Richard Alderman's tenure as head of the Serious Fraud Office will fall under the spotlight this week when he appears before the Public Accounts Committee.
The parliamentary spending watchdog will grill the former SFO director – who ran the agency between 2008-2012 – and his successor, David Green, on severance payouts handed to three executives last year.
These include Phillippa Williamson, its former chief executive, who was handed a "golden parachute" of more than £400,000 after taking voluntary redundancy from her job. The PAC is also likely to question both men on allegations of misconduct within the Serious Fraud Office.

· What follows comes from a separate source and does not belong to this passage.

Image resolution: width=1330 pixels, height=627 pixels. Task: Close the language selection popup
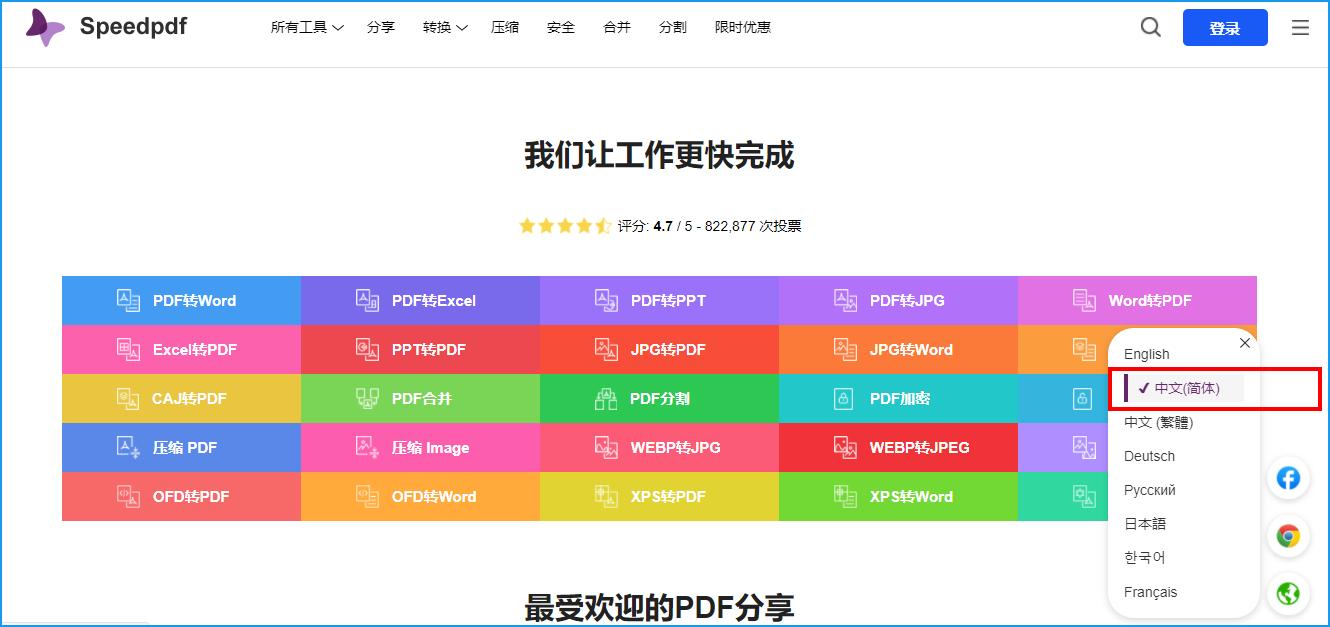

Two government reports published yesterday raised questions about the SFO's operations. One described the SFO as an agency where the senior management "close ranks". "It has led in some cases to them trusting consultants more than SFO staff," the report added.
Last year, the National Audit Office ruled that the payoff given to Ms Williamson was "irregular" and said it was qualifying the SFO's annual accounts.

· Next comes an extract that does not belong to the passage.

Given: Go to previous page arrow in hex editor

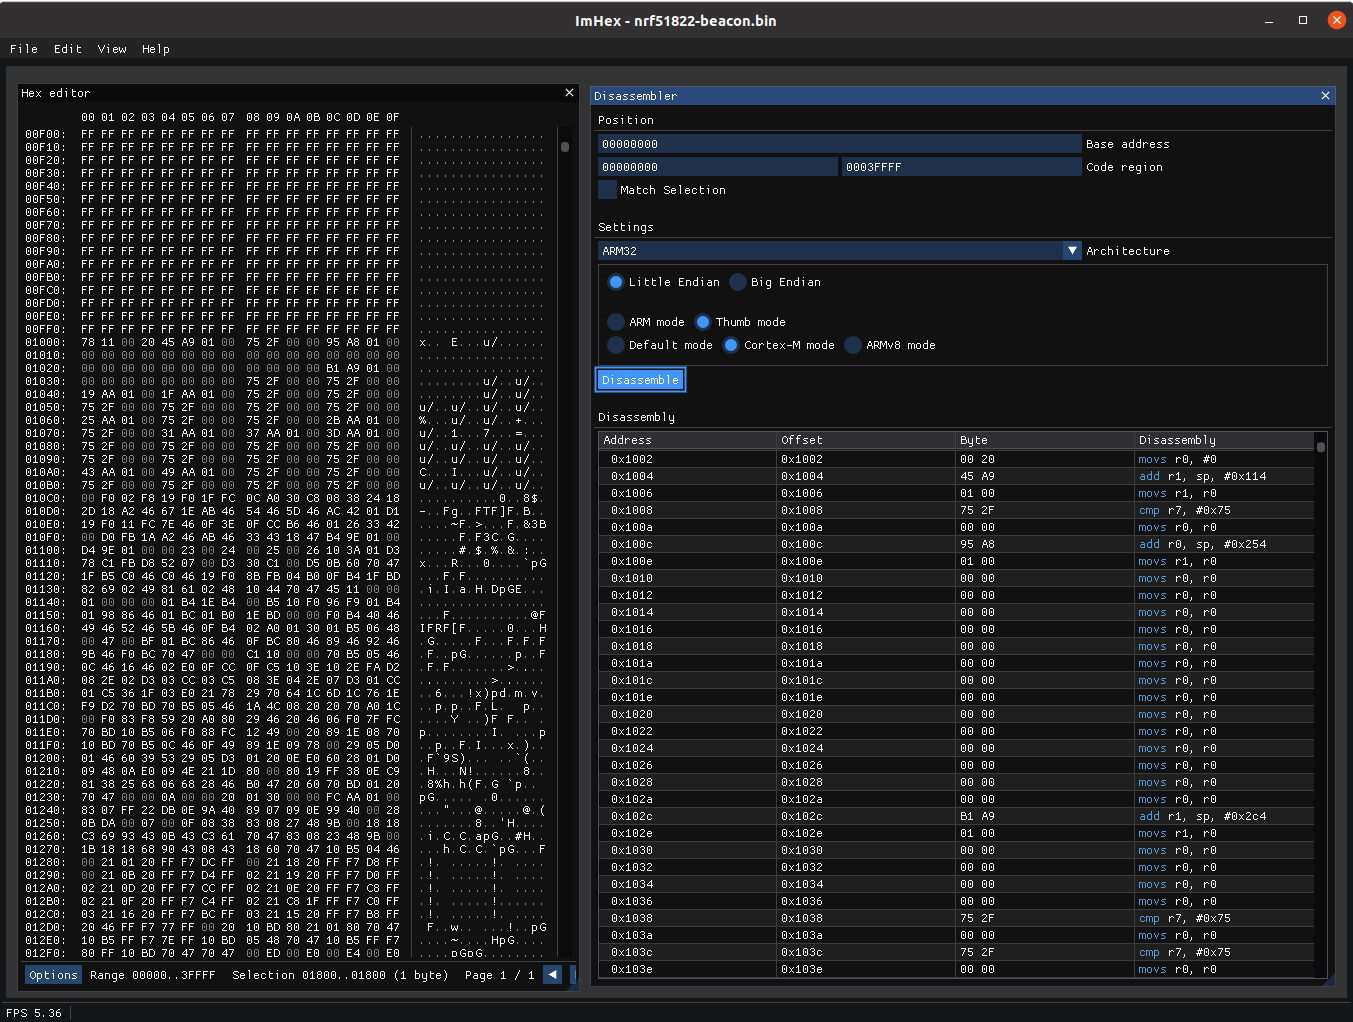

At the time, Margaret Hodge, the chairman of the Commons Public Accounts Committee, described the payments as "completely unacceptable".
"The CEO [Ms Williamson] and SFO sealed the terms of this sweetheart deal outside of official Treasury procedures," she added last year.
"Despite now believing this payment to be irregular, the SFO is unable to cancel it or claw back the cash. The SFO showed a total disregard for taxpayers' money when they wrote out [this cheque] to the CEO and failed to provide valid justification for the payment."
The SFO said it had taken legal advice which concluded the money could not now be clawed back.